_WHAT NEEDS TO BE DONE_. Repeat the entries word for word. Leave nothing out.

--- PROVIDED RECORDS ---

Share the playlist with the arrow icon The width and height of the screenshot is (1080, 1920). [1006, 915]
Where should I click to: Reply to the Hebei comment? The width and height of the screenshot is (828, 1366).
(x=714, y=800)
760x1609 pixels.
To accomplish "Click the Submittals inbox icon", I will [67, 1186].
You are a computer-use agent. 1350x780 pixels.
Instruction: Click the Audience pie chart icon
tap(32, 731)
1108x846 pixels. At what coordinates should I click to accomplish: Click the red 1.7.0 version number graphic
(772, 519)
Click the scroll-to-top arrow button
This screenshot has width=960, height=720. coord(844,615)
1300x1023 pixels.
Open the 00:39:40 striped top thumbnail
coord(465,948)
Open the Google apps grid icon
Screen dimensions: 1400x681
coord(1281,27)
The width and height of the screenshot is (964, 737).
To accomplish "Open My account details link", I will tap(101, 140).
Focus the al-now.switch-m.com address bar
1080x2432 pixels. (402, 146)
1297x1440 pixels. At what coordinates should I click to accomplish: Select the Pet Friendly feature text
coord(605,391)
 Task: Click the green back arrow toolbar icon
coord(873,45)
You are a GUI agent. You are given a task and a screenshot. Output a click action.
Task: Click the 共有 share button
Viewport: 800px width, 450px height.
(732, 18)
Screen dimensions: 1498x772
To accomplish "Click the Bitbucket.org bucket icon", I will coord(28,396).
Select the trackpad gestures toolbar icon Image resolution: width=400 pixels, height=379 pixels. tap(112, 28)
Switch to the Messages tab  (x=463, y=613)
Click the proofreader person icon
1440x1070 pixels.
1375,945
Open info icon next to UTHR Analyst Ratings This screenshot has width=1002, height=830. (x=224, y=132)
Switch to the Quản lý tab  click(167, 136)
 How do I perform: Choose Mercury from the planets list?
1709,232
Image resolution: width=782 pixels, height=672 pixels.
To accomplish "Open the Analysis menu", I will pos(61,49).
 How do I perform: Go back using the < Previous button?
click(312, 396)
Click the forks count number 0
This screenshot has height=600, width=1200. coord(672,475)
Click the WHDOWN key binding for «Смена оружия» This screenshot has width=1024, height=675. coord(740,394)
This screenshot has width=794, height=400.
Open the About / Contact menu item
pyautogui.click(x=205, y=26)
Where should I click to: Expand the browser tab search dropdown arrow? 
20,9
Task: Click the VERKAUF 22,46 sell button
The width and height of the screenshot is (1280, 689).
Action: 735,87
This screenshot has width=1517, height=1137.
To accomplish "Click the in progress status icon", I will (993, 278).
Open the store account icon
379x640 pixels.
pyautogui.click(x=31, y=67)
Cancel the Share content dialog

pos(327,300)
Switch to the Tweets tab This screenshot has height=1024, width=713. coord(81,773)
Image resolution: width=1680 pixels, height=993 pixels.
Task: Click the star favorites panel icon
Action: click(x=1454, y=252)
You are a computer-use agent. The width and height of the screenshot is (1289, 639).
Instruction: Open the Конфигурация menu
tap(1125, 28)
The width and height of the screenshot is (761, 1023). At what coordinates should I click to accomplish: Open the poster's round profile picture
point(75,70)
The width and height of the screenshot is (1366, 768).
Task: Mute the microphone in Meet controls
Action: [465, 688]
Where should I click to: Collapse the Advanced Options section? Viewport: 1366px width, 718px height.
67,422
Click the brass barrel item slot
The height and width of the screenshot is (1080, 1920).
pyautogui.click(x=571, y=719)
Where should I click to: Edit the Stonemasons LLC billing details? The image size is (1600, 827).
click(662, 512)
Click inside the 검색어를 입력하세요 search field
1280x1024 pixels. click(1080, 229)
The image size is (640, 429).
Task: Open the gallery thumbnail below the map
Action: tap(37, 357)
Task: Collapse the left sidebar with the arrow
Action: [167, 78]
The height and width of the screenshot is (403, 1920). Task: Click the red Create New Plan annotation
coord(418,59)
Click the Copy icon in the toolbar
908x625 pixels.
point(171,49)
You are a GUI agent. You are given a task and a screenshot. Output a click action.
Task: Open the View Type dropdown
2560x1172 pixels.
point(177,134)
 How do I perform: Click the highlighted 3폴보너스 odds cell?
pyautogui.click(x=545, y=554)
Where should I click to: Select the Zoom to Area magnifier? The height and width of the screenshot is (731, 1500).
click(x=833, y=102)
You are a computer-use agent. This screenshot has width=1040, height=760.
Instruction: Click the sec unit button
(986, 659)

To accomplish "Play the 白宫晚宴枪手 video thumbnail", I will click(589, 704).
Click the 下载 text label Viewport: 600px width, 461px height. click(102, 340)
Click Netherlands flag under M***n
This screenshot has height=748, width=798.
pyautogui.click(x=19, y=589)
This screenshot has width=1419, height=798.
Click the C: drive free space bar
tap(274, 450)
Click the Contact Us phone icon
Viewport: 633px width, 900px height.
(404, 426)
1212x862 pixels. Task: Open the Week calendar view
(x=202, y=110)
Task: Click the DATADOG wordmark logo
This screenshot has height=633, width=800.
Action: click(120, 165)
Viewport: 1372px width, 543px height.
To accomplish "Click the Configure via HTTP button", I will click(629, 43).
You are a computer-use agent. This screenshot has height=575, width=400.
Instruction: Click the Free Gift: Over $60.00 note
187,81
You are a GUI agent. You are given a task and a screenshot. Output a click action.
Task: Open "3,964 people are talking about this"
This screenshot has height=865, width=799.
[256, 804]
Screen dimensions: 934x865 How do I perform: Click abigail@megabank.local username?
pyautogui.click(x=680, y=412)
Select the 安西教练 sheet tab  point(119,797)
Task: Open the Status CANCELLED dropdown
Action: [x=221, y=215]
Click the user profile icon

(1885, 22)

---

_TASK RESULT_.
Share the playlist with the arrow icon The width and height of the screenshot is (1080, 1920). [1006, 915]
Where should I click to: Reply to the Hebei comment? The width and height of the screenshot is (828, 1366).
(x=714, y=800)
760x1609 pixels.
To accomplish "Click the Submittals inbox icon", I will [67, 1186].
You are a computer-use agent. 1350x780 pixels.
Instruction: Click the Audience pie chart icon
tap(32, 731)
1108x846 pixels. At what coordinates should I click to accomplish: Click the red 1.7.0 version number graphic
(772, 519)
Click the scroll-to-top arrow button
This screenshot has width=960, height=720. coord(844,615)
1300x1023 pixels.
Open the 00:39:40 striped top thumbnail
coord(465,948)
Open the Google apps grid icon
Screen dimensions: 1400x681
coord(1281,27)
The width and height of the screenshot is (964, 737).
To accomplish "Open My account details link", I will tap(101, 140).
Focus the al-now.switch-m.com address bar
1080x2432 pixels. (402, 146)
1297x1440 pixels. At what coordinates should I click to accomplish: Select the Pet Friendly feature text
coord(605,391)
 Task: Click the green back arrow toolbar icon
coord(873,45)
You are a GUI agent. You are given a task and a screenshot. Output a click action.
Task: Click the 共有 share button
Viewport: 800px width, 450px height.
(732, 18)
Screen dimensions: 1498x772
To accomplish "Click the Bitbucket.org bucket icon", I will coord(28,396).
Select the trackpad gestures toolbar icon Image resolution: width=400 pixels, height=379 pixels. tap(112, 28)
Switch to the Messages tab  (x=463, y=613)
Click the proofreader person icon
1440x1070 pixels.
1375,945
Open info icon next to UTHR Analyst Ratings This screenshot has width=1002, height=830. (x=224, y=132)
Switch to the Quản lý tab  click(167, 136)
 How do I perform: Choose Mercury from the planets list?
1709,232
Image resolution: width=782 pixels, height=672 pixels.
To accomplish "Open the Analysis menu", I will pos(61,49).
 How do I perform: Go back using the < Previous button?
click(312, 396)
Click the forks count number 0
This screenshot has height=600, width=1200. coord(672,475)
Click the WHDOWN key binding for «Смена оружия» This screenshot has width=1024, height=675. coord(740,394)
This screenshot has width=794, height=400.
Open the About / Contact menu item
pyautogui.click(x=205, y=26)
Where should I click to: Expand the browser tab search dropdown arrow? 
20,9
Task: Click the VERKAUF 22,46 sell button
The width and height of the screenshot is (1280, 689).
Action: 735,87
This screenshot has width=1517, height=1137.
To accomplish "Click the in progress status icon", I will (993, 278).
Open the store account icon
379x640 pixels.
pyautogui.click(x=31, y=67)
Cancel the Share content dialog

pos(327,300)
Switch to the Tweets tab This screenshot has height=1024, width=713. coord(81,773)
Image resolution: width=1680 pixels, height=993 pixels.
Task: Click the star favorites panel icon
Action: click(x=1454, y=252)
You are a computer-use agent. The width and height of the screenshot is (1289, 639).
Instruction: Open the Конфигурация menu
tap(1125, 28)
The width and height of the screenshot is (761, 1023). At what coordinates should I click to accomplish: Open the poster's round profile picture
point(75,70)
The width and height of the screenshot is (1366, 768).
Task: Mute the microphone in Meet controls
Action: [465, 688]
Where should I click to: Collapse the Advanced Options section? Viewport: 1366px width, 718px height.
67,422
Click the brass barrel item slot
The height and width of the screenshot is (1080, 1920).
pyautogui.click(x=571, y=719)
Where should I click to: Edit the Stonemasons LLC billing details? The image size is (1600, 827).
click(662, 512)
Click inside the 검색어를 입력하세요 search field
1280x1024 pixels. click(1080, 229)
The image size is (640, 429).
Task: Open the gallery thumbnail below the map
Action: tap(37, 357)
Task: Collapse the left sidebar with the arrow
Action: [167, 78]
The height and width of the screenshot is (403, 1920). Task: Click the red Create New Plan annotation
coord(418,59)
Click the Copy icon in the toolbar
908x625 pixels.
point(171,49)
You are a GUI agent. You are given a task and a screenshot. Output a click action.
Task: Open the View Type dropdown
2560x1172 pixels.
point(177,134)
 How do I perform: Click the highlighted 3폴보너스 odds cell?
pyautogui.click(x=545, y=554)
Where should I click to: Select the Zoom to Area magnifier? The height and width of the screenshot is (731, 1500).
click(x=833, y=102)
You are a computer-use agent. This screenshot has width=1040, height=760.
Instruction: Click the sec unit button
(986, 659)

To accomplish "Play the 白宫晚宴枪手 video thumbnail", I will click(589, 704).
Click the 下载 text label Viewport: 600px width, 461px height. click(102, 340)
Click Netherlands flag under M***n
This screenshot has height=748, width=798.
pyautogui.click(x=19, y=589)
This screenshot has width=1419, height=798.
Click the C: drive free space bar
tap(274, 450)
Click the Contact Us phone icon
Viewport: 633px width, 900px height.
(404, 426)
1212x862 pixels. Task: Open the Week calendar view
(x=202, y=110)
Task: Click the DATADOG wordmark logo
This screenshot has height=633, width=800.
Action: click(120, 165)
Viewport: 1372px width, 543px height.
To accomplish "Click the Configure via HTTP button", I will click(629, 43).
You are a computer-use agent. This screenshot has height=575, width=400.
Instruction: Click the Free Gift: Over $60.00 note
187,81
You are a GUI agent. You are given a task and a screenshot. Output a click action.
Task: Open "3,964 people are talking about this"
This screenshot has height=865, width=799.
[256, 804]
Screen dimensions: 934x865 How do I perform: Click abigail@megabank.local username?
pyautogui.click(x=680, y=412)
Select the 安西教练 sheet tab  point(119,797)
Task: Open the Status CANCELLED dropdown
Action: [x=221, y=215]
Click the user profile icon

(1885, 22)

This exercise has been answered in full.